The Bolsheviks began a counter-offensive in July 1919 which regained much
ground lost during the Estonian offensive but the North-Western Army survived.
With arms provided by Britain
and France and supported by
the Estonian army, Estonian warships and the British Royal Navy, the
North-Western Army began an offensive on 28th September 1919 with the aim of
capturing Petrograd. White Russian forces got
as far as ten miles from Petrograd but the Bolshevik leader Leon Trotsky
gathered "an army of workers and soldiers", which was able to repulse
Yudenich's troops and force their retreat back into Estonia where
the Estonians, fearing the consequences of accepting an armed mob, disarmed and
interned them. The Bolsheviks made determined assaults on fortified positions at
the Estonian frontier but exhausted themselves and a ceasefire came into effect
on 3rd January 1920.
On February 2, 1920, the Peace Treaty of Tartu was signed by the Republic of Estonia and Bolshevist Russia. The terms
of the treaty stated that Russia
renounced in perpetuity all rights to the territory of Estonia.
Of interest is the British contribution to the struggle in the Baltic in
1918-19: 1) arrival of British naval forces in December 1918 after lobbying in
London by Estonian politicians, which brought needed military equipment,
training and also artillery support from Royal Navy ships; 2) protection of the
Estonian left flank by naval action in the Gulf of Finland.

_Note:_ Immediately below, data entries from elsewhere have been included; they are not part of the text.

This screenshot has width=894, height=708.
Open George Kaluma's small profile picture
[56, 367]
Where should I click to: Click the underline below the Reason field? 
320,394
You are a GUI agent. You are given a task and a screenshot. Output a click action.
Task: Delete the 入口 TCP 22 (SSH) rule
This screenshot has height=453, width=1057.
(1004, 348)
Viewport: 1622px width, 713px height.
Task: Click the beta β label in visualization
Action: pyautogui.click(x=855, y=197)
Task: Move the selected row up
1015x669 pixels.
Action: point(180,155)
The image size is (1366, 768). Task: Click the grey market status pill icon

This included the
first combined air/sea assault in history, when British aircraft and torpedo
boats attacked and destroyed the Bolshevik fleet in Kronstadt;
3) the British supplied equipment including tanks and "advisors" to
the White Russian North-Western Army and British tank crews are said to have
got closer to Petrograd in the autumn of 1919 than German Panzer crews did to
Leningrad in WWII.
The course of World War I (WWI) activated the idea of
independence. WWI directly involved Latvians and Latvian territory. Courageous
Latvian riflemen (latviešu strēlnieki)
fought on the Russian side during this war, and earned recognition for their
bravery far into Europe. During the Russian
civil war (1917-1922), Latvians fought on both sides with a significant group
(known as Latvian red riflemen) supporting the bolsheviks.

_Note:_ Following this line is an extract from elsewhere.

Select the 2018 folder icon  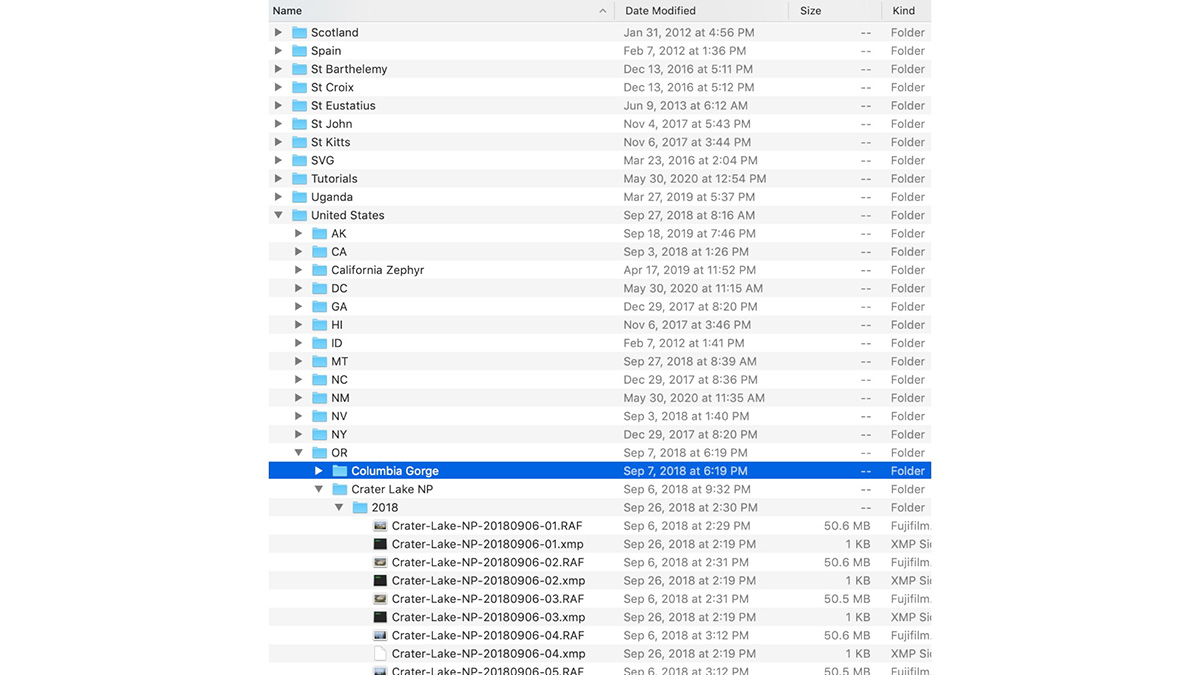click(360, 508)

In the autumn of 1919 the red Latvian division participated in a major battle
against the "white" anti-bolshevik army
headed by the Russian general Anton Denikin.

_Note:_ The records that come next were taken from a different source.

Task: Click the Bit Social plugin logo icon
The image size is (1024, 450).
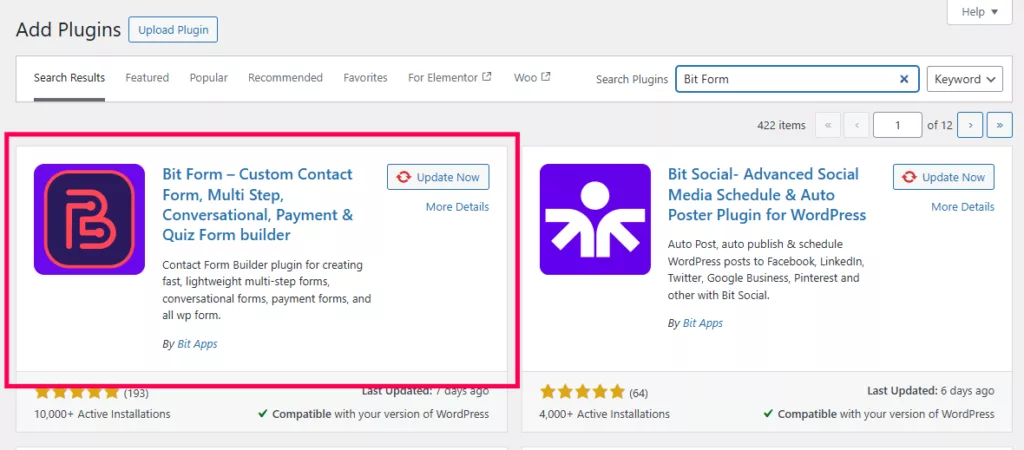Action: click(595, 219)
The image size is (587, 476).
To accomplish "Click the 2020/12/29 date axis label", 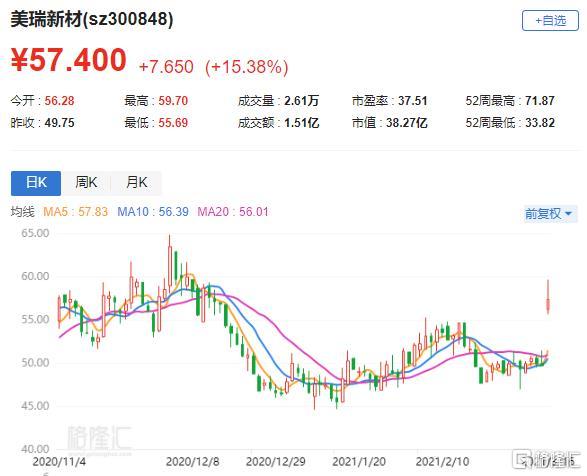I will coord(276,461).
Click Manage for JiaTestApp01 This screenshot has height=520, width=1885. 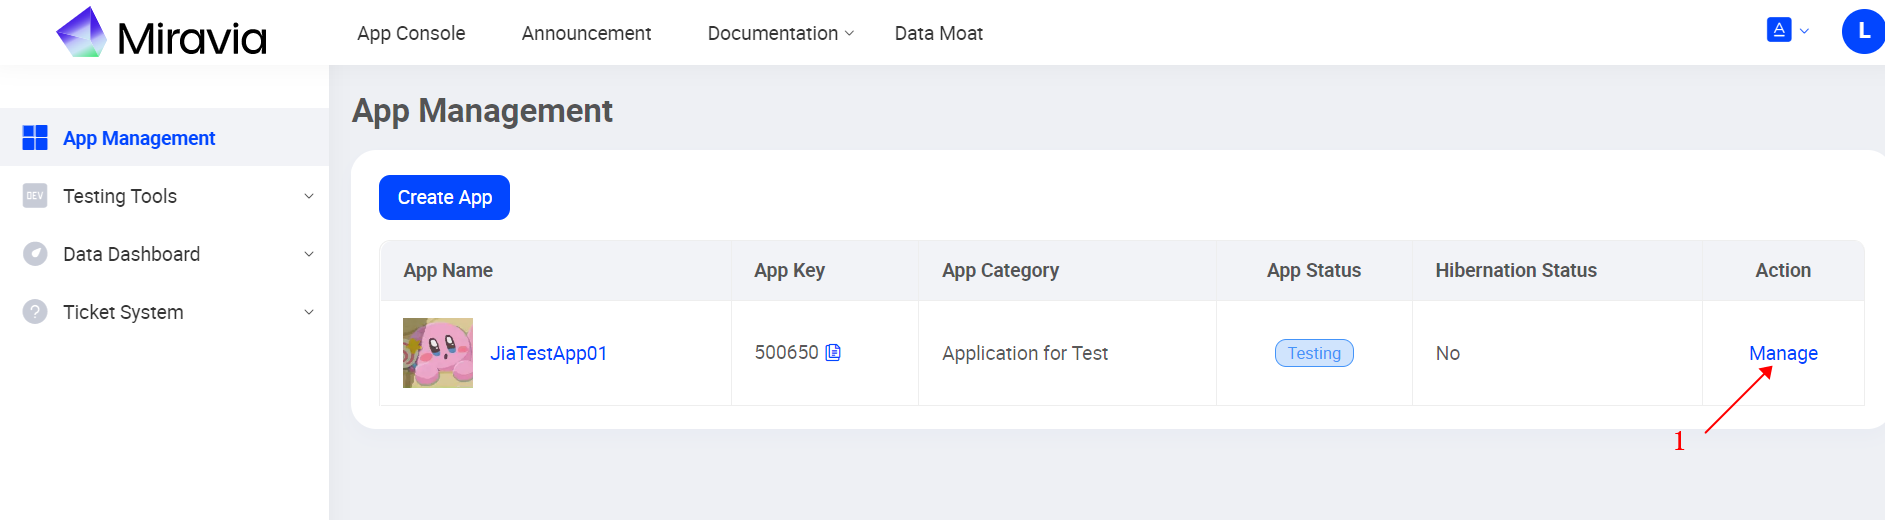pos(1783,353)
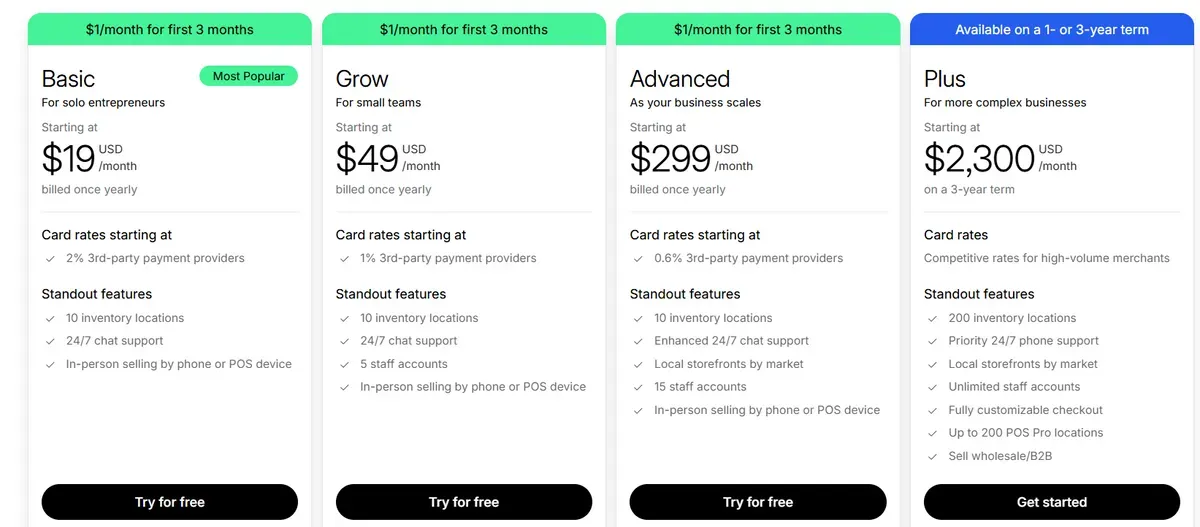Click checkmark next to 5 staff accounts
Screen dimensions: 1200x527
(344, 364)
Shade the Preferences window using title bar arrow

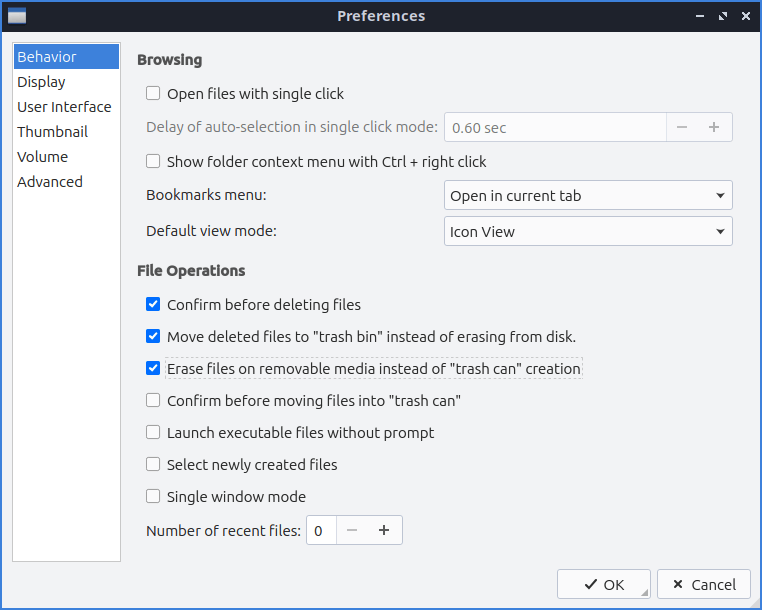699,16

The post-war confusion was a
suitable opportunity for the development of an independent nation. Latvia proclaimed independence shortly after the
end of WWI – on November 18, 1918 which is now the Independence Day in Latvia. The
first to recognise Latvia's independence was Soviet
Russia (on August 11, 1920), which relinquished authority and pretences to
Latvian nation and territory once for all times. However, future actions proved
that these had been empty promises.
The international community recognised Latvia's
independence on January 26, 1921, and the recognition from many other countries
followed soon. In this year Latvia
also became a member of the League of Nations
(September 22, 1921).
World War I devastated the
country. Demands for self-determination were at first confined to autonomy
("a free Latvia in a
free Russia"), but full
independence was proclaimed in Riga
on November 18, 1918 by the People's Council of Latvia, Kārlis
Ulmanis becoming the head of the provisional
government. The War of Liberation that followed was a very chaotic period in Latvia's
history. By the spring of 1919 there were actually three governments -- Ulmanis' government, which concluded an agreement with the
Germans and was supported by Great Britain; the Iskolat
led by Pēteris Stučka,
which proclaimed an independent Soviet Latvia and whose forces, supported by
the Red Army, occupied almost all of the country; and the Baltic German puppet
government headed by Andrievs Niedra.
Estonian and Latvian forces defeated the Germans at the Battle of Cēsis in June 1919, and a massive attack by a German
and Russian force under Pavel Bermondt-Avalov
was repelled in November. Eastern Latvia was
cleared of Bolshevik forces by Polish, Latvian, and German troops in early 1920.